Since 2016, younger Republican voters and even some GOP lawmakers have started pushing for conservative climate solutions. The platform reflects none of that progress. All the while, the effects of rising temperatures are being felt all around the world. This year alone, the intersection of coronavirus and natural disasters like wildfires, hurricanes, and flooding threatens to overwhelm the nation’s disaster response system.

Across the aisle, the Democratic National Committee has yet to vote on its 2020 platform. But a climate committee within the DNC (independent from its moderate leadership team) recently unveiled a proposal which calls on the federal government to spend between $10 and $16 trillion to expedite the nation’s transition from fossil fuels to renewable energy by 2040. Before that proposal was introduced, moderate Democrats in the House announced a goal to get to net-zero emissions by mid-century. And before that, Alexandria Ocasio-Cortez won her House race in New York and immediately started pushing for a Green New Deal.

In four short years, Republicans managed to put lightyears between themselves and Democrats just by standing still. Luckily for the party, its younger members don’t think cryogenically freezing Republican policy is a winning political strategy. On Monday, the American Conservative Coalition, an environmental group started by college Republicans, released a new ad aimed at their party’s elders called “The Future is Watching.” The ad will be playing all week on Fox News. “Join the young conservatives fighting for a clean future,” it says. Will the GOP heed that call? We’ll have to take a gander at the party’s platform in 2024.

▸ **Data to examine**:
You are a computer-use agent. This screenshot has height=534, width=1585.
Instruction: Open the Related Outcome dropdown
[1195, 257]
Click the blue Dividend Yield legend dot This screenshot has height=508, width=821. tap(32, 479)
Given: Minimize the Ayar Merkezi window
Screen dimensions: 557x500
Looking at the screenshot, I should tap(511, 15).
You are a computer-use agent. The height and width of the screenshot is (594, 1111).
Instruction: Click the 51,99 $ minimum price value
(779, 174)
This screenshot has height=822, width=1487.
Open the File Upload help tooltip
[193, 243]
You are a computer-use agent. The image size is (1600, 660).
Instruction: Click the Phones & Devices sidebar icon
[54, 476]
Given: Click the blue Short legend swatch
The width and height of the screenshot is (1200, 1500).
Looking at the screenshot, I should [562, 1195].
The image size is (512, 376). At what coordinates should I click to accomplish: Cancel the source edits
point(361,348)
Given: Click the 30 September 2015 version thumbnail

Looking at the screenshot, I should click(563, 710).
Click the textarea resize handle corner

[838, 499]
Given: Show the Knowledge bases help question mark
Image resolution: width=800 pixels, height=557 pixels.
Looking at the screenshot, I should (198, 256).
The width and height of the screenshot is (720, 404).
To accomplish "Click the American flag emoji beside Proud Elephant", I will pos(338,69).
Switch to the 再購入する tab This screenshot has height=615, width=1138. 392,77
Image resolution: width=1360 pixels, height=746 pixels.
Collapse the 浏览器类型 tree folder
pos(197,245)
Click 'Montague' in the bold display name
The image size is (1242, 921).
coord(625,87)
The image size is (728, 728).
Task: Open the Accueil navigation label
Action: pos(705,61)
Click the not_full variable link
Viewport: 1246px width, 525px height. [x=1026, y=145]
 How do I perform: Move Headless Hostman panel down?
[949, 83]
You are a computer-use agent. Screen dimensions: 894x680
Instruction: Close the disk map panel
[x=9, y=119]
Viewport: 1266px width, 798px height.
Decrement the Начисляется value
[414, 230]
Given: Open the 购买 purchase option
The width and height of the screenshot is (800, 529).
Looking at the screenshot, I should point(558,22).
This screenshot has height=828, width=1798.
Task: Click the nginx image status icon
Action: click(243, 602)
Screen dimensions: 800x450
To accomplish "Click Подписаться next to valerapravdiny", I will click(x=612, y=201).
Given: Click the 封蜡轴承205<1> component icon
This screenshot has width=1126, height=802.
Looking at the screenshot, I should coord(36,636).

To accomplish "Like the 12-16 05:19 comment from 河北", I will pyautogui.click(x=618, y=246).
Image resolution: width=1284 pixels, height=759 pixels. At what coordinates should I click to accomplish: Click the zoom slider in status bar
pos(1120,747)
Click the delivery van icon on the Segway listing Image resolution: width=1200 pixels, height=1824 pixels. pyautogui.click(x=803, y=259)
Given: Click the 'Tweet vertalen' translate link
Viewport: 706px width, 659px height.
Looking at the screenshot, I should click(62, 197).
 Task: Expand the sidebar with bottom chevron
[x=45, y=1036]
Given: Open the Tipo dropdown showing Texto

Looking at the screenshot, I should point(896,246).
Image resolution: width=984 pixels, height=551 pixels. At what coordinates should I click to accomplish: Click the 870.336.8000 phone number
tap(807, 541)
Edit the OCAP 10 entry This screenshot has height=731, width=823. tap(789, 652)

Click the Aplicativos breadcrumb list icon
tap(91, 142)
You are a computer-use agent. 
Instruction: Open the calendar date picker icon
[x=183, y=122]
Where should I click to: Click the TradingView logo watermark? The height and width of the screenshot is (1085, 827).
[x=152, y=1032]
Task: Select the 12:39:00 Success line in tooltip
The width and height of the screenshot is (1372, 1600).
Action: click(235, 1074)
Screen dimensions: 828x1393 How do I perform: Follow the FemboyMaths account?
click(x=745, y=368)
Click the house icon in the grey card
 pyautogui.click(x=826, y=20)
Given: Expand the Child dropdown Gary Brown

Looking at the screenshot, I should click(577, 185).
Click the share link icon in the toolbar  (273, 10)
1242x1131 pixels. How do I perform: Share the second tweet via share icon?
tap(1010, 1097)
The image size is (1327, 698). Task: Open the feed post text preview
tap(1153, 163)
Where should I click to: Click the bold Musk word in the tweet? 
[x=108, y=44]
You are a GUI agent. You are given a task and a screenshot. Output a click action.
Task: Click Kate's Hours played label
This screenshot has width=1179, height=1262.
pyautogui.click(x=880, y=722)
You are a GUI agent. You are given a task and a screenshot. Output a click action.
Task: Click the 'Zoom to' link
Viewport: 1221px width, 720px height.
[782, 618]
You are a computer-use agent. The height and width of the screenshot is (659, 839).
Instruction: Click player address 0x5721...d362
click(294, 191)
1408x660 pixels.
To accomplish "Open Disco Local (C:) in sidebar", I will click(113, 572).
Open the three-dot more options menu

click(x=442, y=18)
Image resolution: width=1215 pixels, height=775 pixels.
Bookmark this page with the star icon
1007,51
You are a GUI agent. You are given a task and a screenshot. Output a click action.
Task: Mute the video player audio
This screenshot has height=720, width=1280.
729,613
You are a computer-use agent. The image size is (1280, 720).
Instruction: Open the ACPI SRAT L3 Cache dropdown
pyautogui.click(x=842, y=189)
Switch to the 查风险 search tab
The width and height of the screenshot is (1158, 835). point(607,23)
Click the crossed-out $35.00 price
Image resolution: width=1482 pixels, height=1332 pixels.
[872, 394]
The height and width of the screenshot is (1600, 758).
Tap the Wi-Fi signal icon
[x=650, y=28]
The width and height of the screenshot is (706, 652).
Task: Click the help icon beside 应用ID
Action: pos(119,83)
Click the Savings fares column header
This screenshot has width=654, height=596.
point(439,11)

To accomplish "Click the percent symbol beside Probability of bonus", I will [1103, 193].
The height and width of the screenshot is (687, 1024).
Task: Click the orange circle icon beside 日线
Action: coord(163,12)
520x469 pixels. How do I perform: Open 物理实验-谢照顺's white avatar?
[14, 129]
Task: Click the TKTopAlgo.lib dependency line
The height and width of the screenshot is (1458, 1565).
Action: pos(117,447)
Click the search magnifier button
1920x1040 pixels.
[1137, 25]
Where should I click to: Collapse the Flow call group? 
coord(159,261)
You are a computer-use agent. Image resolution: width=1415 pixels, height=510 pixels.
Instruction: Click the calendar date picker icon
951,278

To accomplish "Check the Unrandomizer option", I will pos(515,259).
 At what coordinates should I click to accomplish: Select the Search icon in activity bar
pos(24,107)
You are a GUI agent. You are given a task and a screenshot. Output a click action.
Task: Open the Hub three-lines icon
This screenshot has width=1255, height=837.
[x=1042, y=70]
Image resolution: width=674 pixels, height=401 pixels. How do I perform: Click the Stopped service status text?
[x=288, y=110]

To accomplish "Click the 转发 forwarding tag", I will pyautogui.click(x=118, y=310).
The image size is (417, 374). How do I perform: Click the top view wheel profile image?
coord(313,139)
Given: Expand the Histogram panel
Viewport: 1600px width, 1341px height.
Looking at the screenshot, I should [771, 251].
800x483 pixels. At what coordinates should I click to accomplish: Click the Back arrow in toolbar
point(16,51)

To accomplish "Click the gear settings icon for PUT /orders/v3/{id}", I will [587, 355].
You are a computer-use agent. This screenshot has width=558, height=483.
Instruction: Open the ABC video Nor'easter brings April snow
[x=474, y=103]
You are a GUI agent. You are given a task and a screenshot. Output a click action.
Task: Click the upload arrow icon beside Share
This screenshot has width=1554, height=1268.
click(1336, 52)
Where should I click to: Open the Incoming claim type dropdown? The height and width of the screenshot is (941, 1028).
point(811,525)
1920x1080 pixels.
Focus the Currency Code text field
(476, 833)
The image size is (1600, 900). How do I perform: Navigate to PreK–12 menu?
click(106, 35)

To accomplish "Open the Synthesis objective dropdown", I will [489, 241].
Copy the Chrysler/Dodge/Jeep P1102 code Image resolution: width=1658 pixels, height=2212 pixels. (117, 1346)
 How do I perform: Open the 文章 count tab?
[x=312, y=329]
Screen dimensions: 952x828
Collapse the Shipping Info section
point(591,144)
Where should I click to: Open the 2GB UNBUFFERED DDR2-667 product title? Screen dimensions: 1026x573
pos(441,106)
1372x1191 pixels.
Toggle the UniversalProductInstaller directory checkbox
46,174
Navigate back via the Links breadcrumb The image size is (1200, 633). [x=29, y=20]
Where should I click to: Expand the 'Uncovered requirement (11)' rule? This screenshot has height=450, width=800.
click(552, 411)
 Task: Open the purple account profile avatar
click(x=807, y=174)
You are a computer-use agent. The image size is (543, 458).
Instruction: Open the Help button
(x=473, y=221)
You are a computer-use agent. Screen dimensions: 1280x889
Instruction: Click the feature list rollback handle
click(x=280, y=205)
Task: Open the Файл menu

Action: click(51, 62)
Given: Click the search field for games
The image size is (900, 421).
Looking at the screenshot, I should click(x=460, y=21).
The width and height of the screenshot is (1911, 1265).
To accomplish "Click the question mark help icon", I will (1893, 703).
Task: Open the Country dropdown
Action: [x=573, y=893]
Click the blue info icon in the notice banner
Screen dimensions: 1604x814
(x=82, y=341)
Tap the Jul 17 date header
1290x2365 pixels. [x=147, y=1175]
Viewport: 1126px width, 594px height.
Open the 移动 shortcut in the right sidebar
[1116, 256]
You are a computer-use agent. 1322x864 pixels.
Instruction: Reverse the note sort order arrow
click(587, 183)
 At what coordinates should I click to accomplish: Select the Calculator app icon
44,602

▸ **Problem requirements**: Retype the passage on the parties' climate platforms word for word, from "Across the aisle, the" to "Green New Deal.".

▸ **Solved problem**:
Across the aisle, the Democratic National Committee has yet to vote on its 2020 platform. But a climate committee within the DNC (independent from its moderate leadership team) recently unveiled a proposal which calls on the federal government to spend between $10 and $16 trillion to expedite the nation’s transition from fossil fuels to renewable energy by 2040. Before that proposal was introduced, moderate Democrats in the House announced a goal to get to net-zero emissions by mid-century. And before that, Alexandria Ocasio-Cortez won her House race in New York and immediately started pushing for a Green New Deal.